**Texto de lectura:**
• • • • • • •
Él soportó nuestros sufrimientos y aguantó nuestros dolores; nosotros lo estimamos leproso, herido de Dios y humillado; pero él fue traspasado por nuestras rebeliones, triturado por nuestros crímenes.
Nuestro castigo saludable cayó sobre él, sus cicatrices nos curaron.
Todos errábamos como ovejas, cada uno siguiendo su camino; y el Señor cargó sobre él todos nuestros crímenes.
Maltratado, voluntariamente se humillaba y no abría la boca; como cordero llevado al matadero, como oveja ante el esquilador, enmudecía y no abría la boca.
Sin defensa, sin justicia, se lo llevaron, ¿quién se preocupará de su estirpe?
Lo arrancaron de la tierra de los vivos, por los pecados de mi pueblo lo hirieron.
Le dieron sepultura con los malvados, y una tumba con los malhechores, aunque no había cometido crímenes ni hubo engaño en su boca.
El Señor quiso triturarlo con el sufrimiento, y entregar su vida como expiación; verá su descendencia, prolongará sus años, lo que el Señor quiere prosperará por su mano.
• • • • • • •
**Registros sin procesar:**
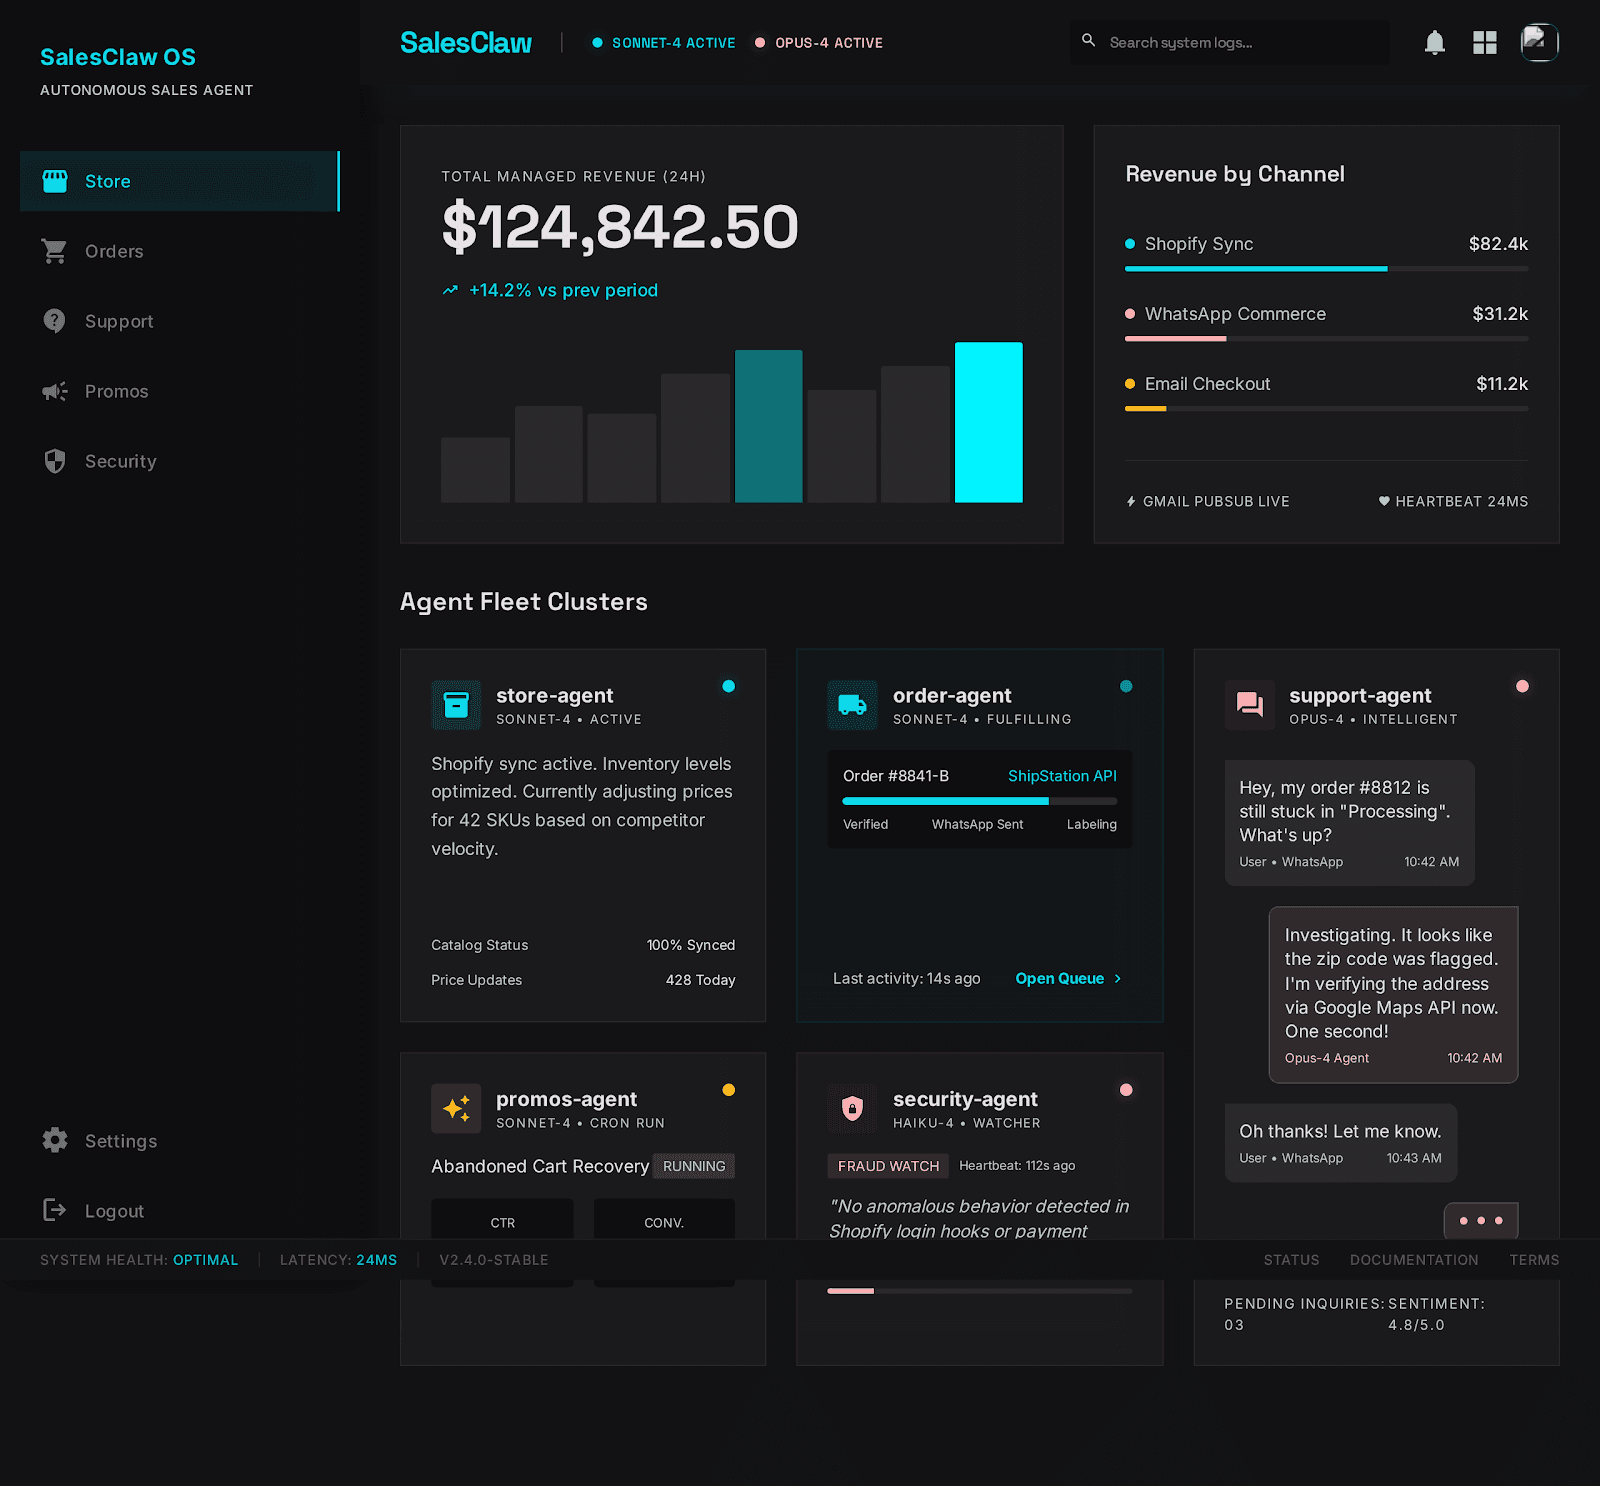Toggle the store-agent active status dot

click(x=729, y=686)
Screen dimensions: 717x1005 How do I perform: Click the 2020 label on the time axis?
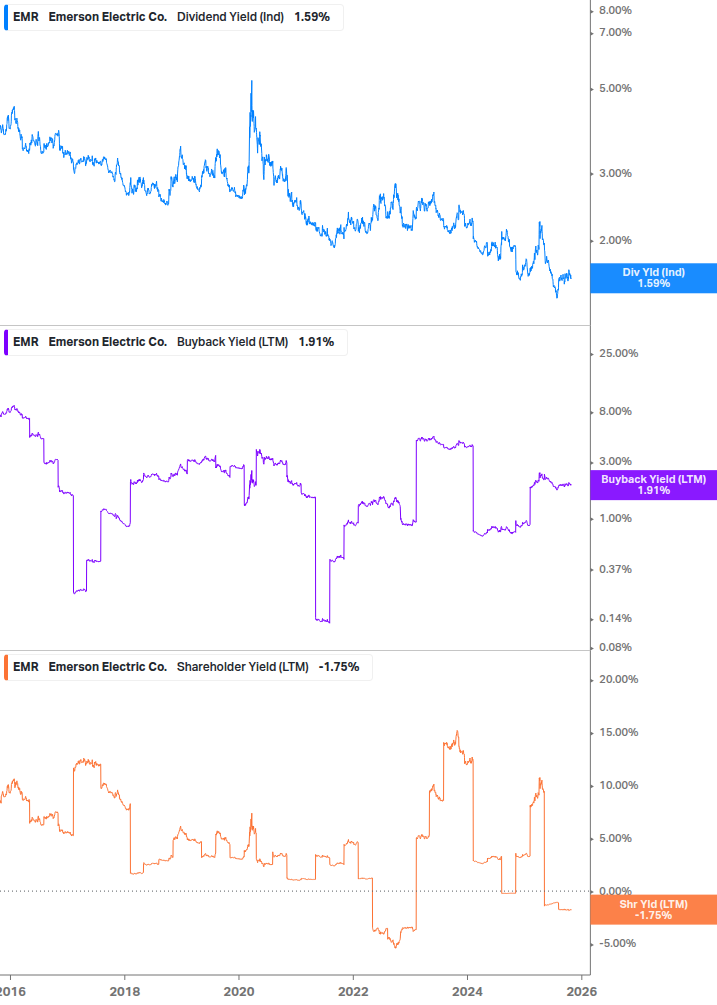(x=238, y=991)
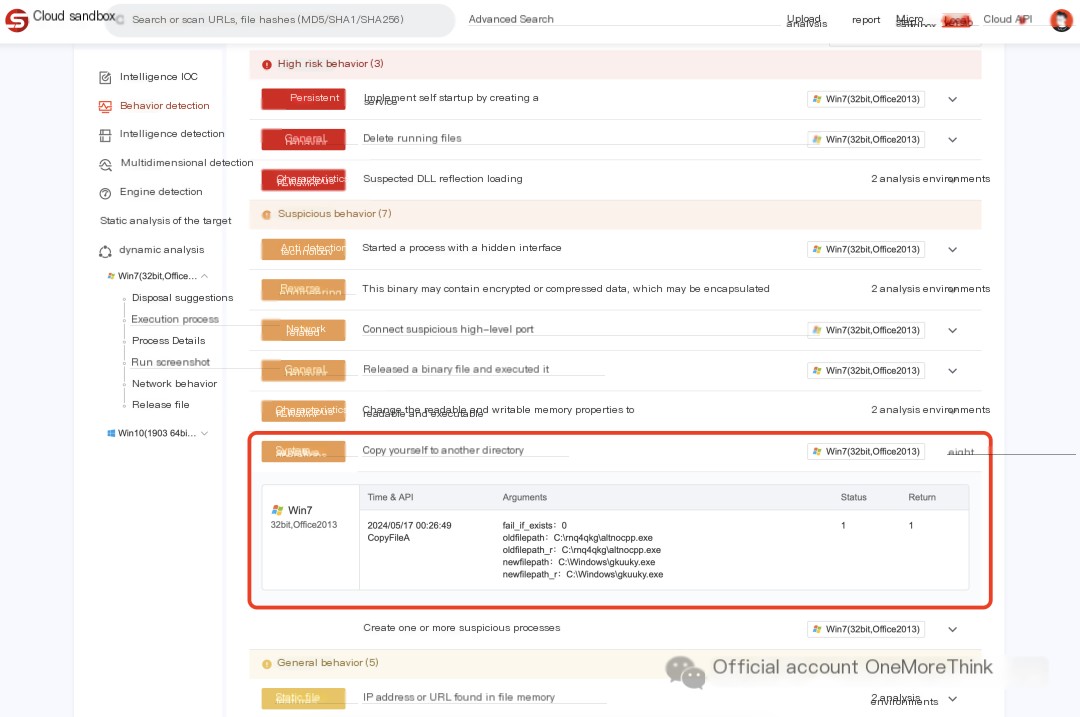
Task: Collapse the Win7(32bit,Office...) tree node
Action: tap(204, 276)

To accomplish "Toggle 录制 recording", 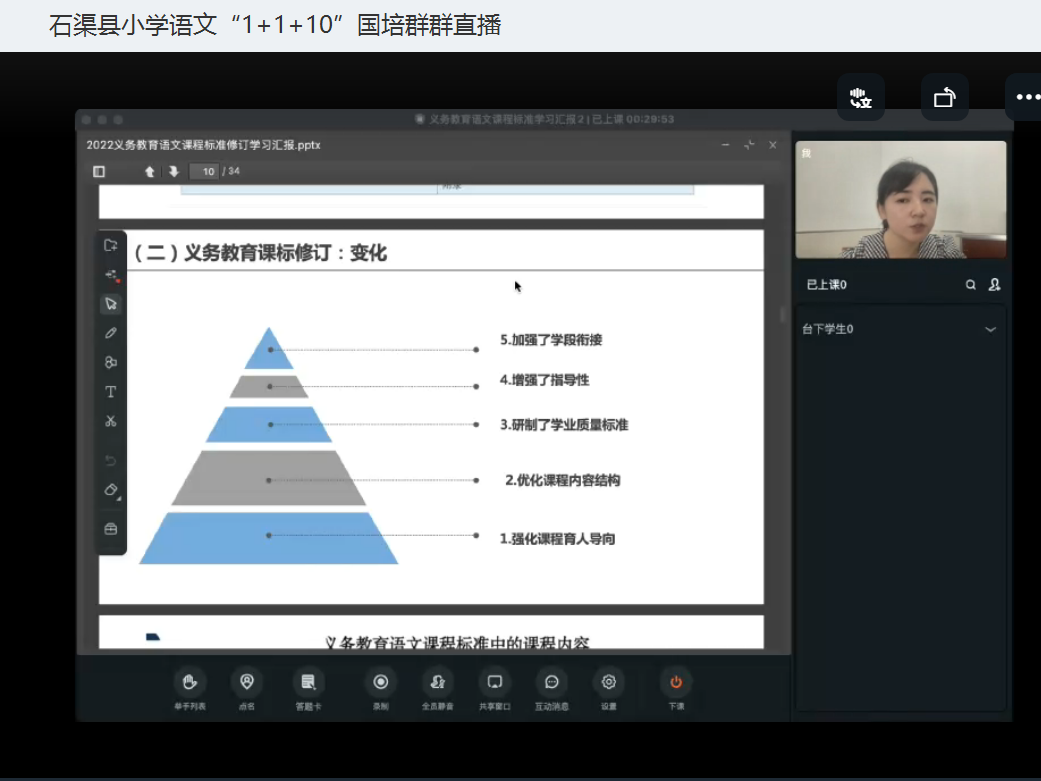I will pyautogui.click(x=380, y=683).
• • • • • • •
**Ejercicios:**
[a] Enumera todas las comparaciones del texto de lectura que empiezan con la palabra "como".
[b] Prolonga el texto de lectura a partir de su última oración.
Los registros no guardan ninguna relación con el texto de lectura.

**Respuestas por ejercicio:**
[a]
- como ovejas
- como cordero llevado al matadero
- como oveja ante el esquilador

[b]
Por los trabajos de su alma verá la luz, el justo se saciará de conocimiento.
Mi siervo justificará a muchos, porque cargó con los crímenes de ellos.
Le daré una multitud como parte, y tendrá como despojo una muchedumbre.
Porque expuso su vida a la muerte y fue contado entre los pecadores, él tomó el pecado de muchos e intercedió por los pecadores.
Sal 30, 2 y 6. 12-13. 15-16. 17 y 25
R. Padre, a tus manos encomiendo mi espíritu.
A ti, Señor, me acojo:
no quede yo nunca defraudado;
tú, que eres justo, ponme a salvo.
A tus manos encomiendo mi espíritu:
tú, el Dios leal, me librarás. R.
Soy la burla de todos mis enemigos,
la irrisión de mis vecinos,
el espanto de mis conocidos;
me ven por la calle, y escapan de mi.
Me han olvidado como a un muerto,
me han desechado como a un cacharro inútil. R
Pero yo confío en ti, Señor,
te digo: «Tú eres mi Dios.»
En tu mano están mis azares;
líbrame de los enemigos que me persiguen. R.
Haz brillar tu rostro sobre tu siervo,
sálvame por tu misericordia.
Sed fuertes y valientes de corazón,
los que esperáis en el Señor. R.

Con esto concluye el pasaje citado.